> [Try it]:
Spot each line in the records below where the word "computer" occurs, then copy it.
- Opening Delimiter -
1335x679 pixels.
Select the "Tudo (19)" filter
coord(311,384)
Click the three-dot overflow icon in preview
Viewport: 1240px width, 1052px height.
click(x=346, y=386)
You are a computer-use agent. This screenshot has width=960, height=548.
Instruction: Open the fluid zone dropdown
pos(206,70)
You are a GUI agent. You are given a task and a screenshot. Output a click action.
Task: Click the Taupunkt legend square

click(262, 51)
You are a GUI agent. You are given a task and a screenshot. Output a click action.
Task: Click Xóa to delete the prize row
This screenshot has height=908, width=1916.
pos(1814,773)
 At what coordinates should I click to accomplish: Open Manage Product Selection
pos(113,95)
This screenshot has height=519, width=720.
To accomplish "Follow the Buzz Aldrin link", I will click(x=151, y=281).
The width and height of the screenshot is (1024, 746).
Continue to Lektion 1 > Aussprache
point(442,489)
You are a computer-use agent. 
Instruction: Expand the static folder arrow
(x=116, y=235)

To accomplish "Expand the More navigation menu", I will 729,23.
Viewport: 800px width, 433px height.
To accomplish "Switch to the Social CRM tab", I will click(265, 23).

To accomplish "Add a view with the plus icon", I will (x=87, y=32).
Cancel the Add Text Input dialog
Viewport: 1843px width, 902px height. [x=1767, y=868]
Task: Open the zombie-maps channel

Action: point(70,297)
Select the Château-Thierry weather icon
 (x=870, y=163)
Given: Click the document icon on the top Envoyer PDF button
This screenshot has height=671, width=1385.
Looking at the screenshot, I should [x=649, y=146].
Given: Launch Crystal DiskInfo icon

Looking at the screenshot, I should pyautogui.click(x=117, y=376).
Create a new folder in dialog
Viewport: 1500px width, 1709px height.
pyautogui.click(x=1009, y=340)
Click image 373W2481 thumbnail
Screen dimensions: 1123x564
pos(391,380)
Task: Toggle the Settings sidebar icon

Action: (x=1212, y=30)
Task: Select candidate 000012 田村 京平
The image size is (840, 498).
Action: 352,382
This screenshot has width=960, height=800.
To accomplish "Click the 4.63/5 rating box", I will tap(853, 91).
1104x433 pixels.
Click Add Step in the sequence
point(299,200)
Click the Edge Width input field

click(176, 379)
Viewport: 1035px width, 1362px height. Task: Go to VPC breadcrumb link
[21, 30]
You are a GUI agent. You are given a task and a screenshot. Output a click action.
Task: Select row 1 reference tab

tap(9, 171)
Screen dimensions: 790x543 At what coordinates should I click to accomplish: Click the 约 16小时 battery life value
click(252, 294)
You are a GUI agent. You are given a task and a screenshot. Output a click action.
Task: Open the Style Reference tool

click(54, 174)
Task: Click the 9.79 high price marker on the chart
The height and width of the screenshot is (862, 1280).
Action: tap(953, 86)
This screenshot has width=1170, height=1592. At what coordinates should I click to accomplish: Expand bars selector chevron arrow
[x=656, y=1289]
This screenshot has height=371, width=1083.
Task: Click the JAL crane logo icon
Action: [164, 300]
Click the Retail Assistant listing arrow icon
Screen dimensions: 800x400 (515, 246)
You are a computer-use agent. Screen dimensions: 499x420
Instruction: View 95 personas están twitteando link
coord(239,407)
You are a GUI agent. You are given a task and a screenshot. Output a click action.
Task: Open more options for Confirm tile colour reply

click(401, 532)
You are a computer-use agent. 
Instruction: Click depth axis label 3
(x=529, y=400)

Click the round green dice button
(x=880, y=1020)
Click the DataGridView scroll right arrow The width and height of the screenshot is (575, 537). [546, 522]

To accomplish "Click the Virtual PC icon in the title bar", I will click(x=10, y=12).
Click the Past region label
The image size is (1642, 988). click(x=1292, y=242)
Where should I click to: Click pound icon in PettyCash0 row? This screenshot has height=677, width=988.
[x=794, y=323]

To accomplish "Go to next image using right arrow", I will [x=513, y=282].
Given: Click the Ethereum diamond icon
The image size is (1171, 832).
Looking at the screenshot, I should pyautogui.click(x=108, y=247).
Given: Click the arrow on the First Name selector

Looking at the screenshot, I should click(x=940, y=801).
- Closing Delimiter -
> [Task result]:
You are a computer-use agent. This screenshot has width=960, height=548.
You are a computer-use agent. 
You are a computer-use agent. Screen dimensions: 499x420
You are a computer-use agent. 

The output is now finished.